[Saved entries]
= = =

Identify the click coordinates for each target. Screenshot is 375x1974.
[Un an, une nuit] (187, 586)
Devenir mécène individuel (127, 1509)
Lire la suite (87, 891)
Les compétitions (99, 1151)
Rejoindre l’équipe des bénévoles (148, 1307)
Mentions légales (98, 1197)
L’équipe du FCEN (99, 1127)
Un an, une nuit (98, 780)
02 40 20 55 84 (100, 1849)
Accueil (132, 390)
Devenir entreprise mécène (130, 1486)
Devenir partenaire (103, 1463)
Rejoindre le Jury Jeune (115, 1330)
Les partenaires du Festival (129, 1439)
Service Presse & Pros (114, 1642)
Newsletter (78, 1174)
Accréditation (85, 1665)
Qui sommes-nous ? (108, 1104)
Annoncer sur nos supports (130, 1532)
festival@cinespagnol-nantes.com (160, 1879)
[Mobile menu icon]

= = =

| Task to carry out |
Nothing in the records may be left out; copy them all exactly.

| Result of this task |
Identify the click coordinates for each target. Screenshot is 375x1974.
[Un an, une nuit] (187, 586)
Devenir mécène individuel (127, 1509)
Lire la suite (87, 891)
Les compétitions (99, 1151)
Rejoindre l’équipe des bénévoles (148, 1307)
Mentions légales (98, 1197)
L’équipe du FCEN (99, 1127)
Un an, une nuit (98, 780)
02 40 20 55 84 (100, 1849)
Accueil (132, 390)
Devenir entreprise mécène (130, 1486)
Devenir partenaire (103, 1463)
Rejoindre le Jury Jeune (115, 1330)
Les partenaires du Festival (129, 1439)
Service Presse & Pros (114, 1642)
Newsletter (78, 1174)
Accréditation (85, 1665)
Qui sommes-nous ? (108, 1104)
Annoncer sur nos supports (130, 1532)
festival@cinespagnol-nantes.com (160, 1879)
[Mobile menu icon]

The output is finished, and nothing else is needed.